The xdg base dir spec has been around since 2003 and should be available in all linux variants , what OS / distro are you using ?
I'm using Arch / XFCE, but it's not really relevant because I run freecol in a jailed environment. The filesystem on ~ is a separate mount in the jail, which is initially empty.
I wonder how XDG-compliant apps should behave if those dirs are non-existent. All programs I encountered so far just create everything they need.
As far as I understand XDG, it tells where to store your files, but does not say you dirs should already be created.
// As a side note, I like freecol be compliant to XDG specs regarding file placement and directory layout. It's just the question how to behave if they don't exist, yet.
According to the XDG spec:
"If, when attempting to write a file, the destination directory is non-existant an attempt should be made to create it with permission 0700"
However AFAICT it does not require the directory/s to be created on read.

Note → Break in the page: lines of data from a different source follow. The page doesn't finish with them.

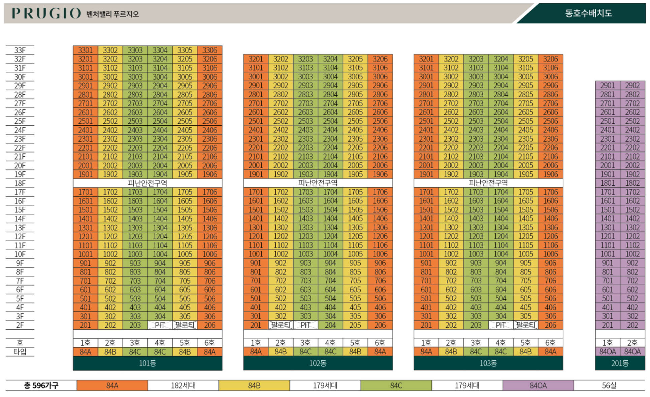Viewport: 650px width, 397px height.
Task: Click the PIT cell in 102동
Action: click(305, 325)
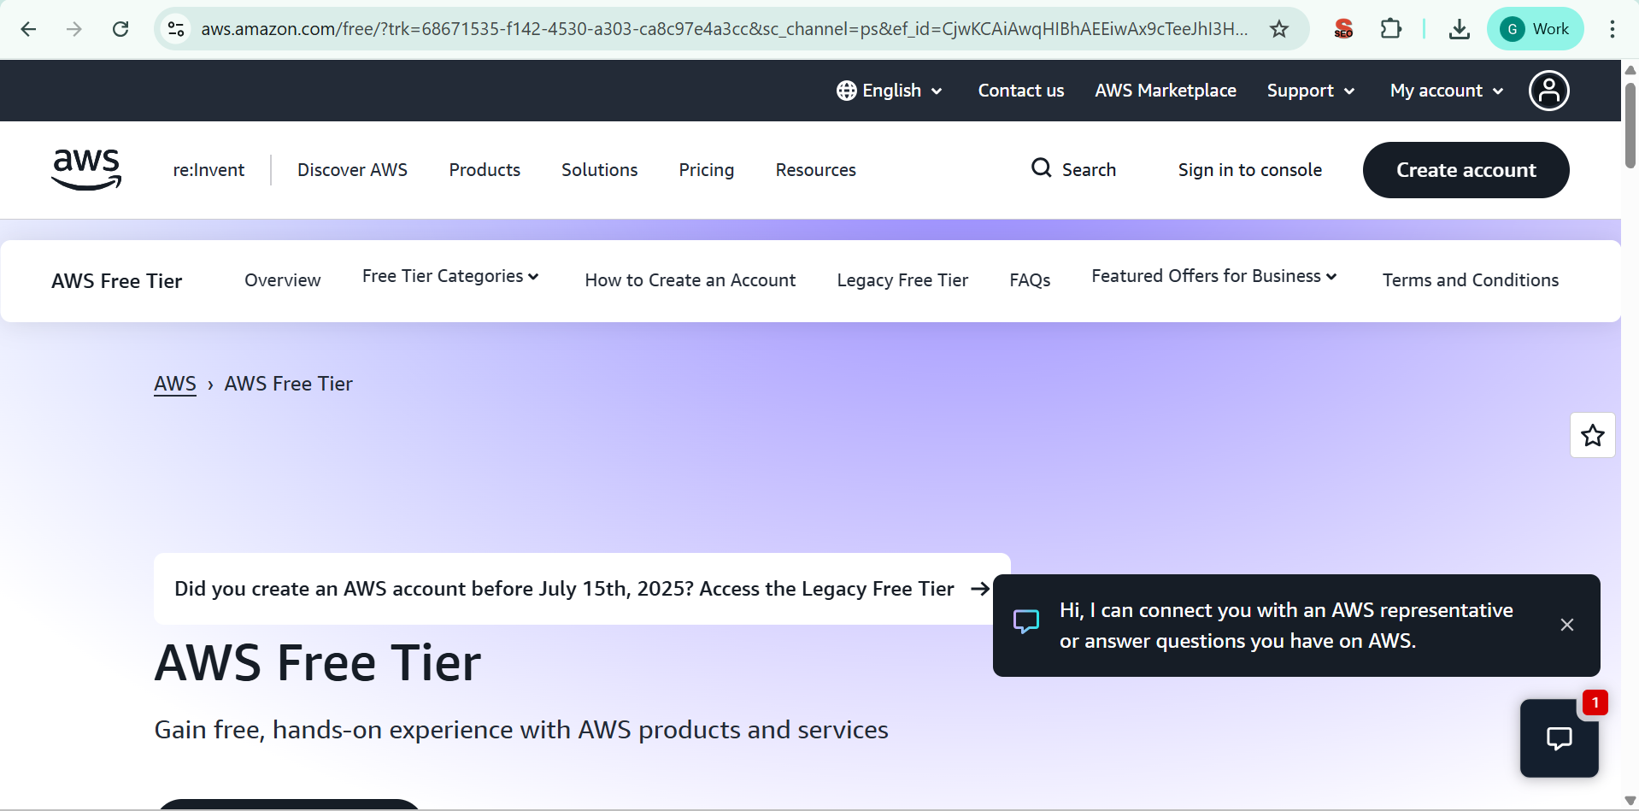Bookmark the page using the star icon
The height and width of the screenshot is (811, 1639).
coord(1279,28)
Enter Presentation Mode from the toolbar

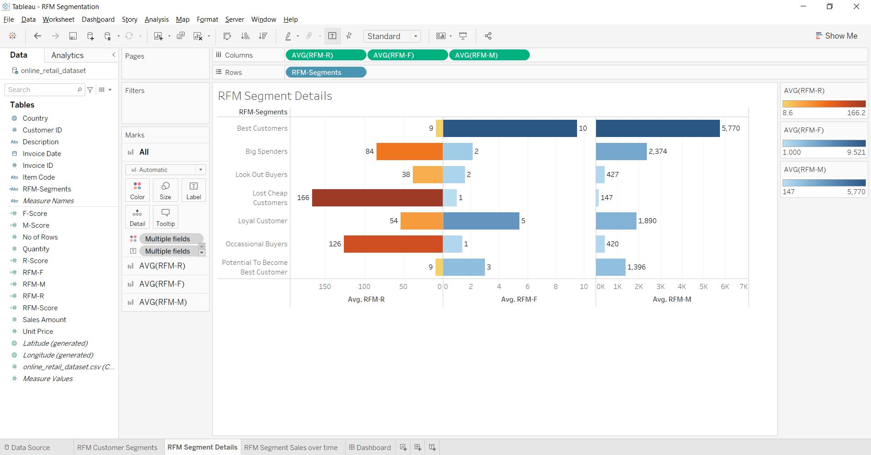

For Freecol, I think this means we need to tolerate the .config directory being absent, as we usually only read from it. The other two will need to be created on file write, which happens immediately in the case of the log file in .cache, and when the first auto/save file for the data directory.
sounds like a good solution, mike.
Should be fixed in git.c287b74.
Sourceforge doesn't seem to allow commit lines commenting, so I'll comment here. Is it OK?:
Should we maybe log what's going on? Like logger.warn("Failed to set directory permissions for " + dir.toPath()) ? Or the System.out thing, anyway.
Last edit: vasya novikov 2017-11-11
No worries.
That would be the usual practice, but not in this case:
1. There is no logger available in FreeColDirectories, its routines are/can be called before we even configure the logger.
2. I am struggling to think of a circumstance where you can successfully create the directory but then not be able to chmod.